Considering the central role of intracellular Ca2+ concentration in cell migration it is unsurprising that Ca2+ channels and effectors are dysregulated in various cancers (Monteith et al., 2012).
TRP channels TRPC1, TRPC6, TRPM7, TRPM8 and TRPV6 are overexpressed in human breast ductal adenocarcinoma (Dhennin-Duthille et. al 2011) with further studies implicating TRPM7 overexpression in breast and pancreatic cancer cell migration (Meng et al., 2013 and Rybarczyk et al., 2012).
Furthermore, Ca2+ release-activated calcium modulator 1 (ORAI1) and stromal interaction molecule 1 (STIM1), both of which are mediators of store-operated Ca2+ entry through the plasma membrane are essential for migration of breast cancer cells in vitro and in mouse models (Yang et al., 2009).
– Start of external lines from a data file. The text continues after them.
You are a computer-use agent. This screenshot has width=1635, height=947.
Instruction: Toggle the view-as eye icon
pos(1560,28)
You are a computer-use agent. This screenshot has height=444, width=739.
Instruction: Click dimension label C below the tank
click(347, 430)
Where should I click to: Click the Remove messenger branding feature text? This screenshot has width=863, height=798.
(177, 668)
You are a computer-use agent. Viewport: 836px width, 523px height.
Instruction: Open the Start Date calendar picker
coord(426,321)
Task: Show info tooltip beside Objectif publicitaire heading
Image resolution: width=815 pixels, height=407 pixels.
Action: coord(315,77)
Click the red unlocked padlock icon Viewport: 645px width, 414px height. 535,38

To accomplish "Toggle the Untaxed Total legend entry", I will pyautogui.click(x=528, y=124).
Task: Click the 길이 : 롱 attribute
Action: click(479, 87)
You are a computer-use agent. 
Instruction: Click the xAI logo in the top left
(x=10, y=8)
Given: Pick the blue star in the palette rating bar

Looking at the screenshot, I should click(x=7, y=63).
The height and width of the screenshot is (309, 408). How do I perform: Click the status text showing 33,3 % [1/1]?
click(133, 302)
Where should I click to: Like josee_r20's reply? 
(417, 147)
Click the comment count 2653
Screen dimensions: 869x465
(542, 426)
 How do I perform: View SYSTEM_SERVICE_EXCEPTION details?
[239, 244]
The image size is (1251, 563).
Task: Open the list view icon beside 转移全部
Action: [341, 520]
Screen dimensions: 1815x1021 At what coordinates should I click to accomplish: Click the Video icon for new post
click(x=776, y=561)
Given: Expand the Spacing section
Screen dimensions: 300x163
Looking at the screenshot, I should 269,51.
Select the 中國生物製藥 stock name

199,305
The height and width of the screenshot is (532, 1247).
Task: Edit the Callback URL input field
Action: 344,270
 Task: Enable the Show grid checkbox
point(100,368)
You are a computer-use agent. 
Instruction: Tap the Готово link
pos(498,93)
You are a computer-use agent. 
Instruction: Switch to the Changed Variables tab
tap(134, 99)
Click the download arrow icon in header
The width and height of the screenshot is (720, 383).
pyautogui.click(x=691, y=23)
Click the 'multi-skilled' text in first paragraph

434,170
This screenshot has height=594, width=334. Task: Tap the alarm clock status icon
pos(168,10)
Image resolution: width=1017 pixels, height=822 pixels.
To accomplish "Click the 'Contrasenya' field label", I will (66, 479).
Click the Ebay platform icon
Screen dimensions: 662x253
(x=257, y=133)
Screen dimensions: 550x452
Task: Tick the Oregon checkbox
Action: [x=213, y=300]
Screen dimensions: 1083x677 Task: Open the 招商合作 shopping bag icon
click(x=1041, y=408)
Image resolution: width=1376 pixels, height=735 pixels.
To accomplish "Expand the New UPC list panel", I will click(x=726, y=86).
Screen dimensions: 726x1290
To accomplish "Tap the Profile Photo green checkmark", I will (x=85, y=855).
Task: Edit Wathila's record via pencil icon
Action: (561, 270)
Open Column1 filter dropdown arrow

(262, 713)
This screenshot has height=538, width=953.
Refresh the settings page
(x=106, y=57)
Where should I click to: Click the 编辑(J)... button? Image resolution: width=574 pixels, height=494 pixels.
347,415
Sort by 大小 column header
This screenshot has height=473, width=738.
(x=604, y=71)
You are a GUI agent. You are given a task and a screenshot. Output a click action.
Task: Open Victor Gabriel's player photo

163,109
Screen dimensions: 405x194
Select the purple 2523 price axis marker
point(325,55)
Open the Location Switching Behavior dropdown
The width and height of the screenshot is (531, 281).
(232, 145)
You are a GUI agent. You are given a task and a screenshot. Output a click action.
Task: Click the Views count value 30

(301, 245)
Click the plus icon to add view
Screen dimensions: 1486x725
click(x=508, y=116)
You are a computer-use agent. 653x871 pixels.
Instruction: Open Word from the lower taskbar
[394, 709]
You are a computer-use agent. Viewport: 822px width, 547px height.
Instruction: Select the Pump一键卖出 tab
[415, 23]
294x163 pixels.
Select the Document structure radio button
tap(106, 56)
Dysregulation of Ca2+ signaling is clearly a significant factor in the metastasis of cancer cells. However, in comparison with the study of Ca2+ signaling in areas such as neurotoxicity and cardiovascular disease, the study of Ca2+ signaling in cancer research still remains a relatively young research area, with much still to be discovered.
Due to the ubiquitous nature of Ca2+ effectors and channels, it will be a challenge for therapeutic targeting, however as more of the key processes of Ca2+ signaling in cancer are understood, the development of targeted tools for treatment and diagnosis will be facilitated.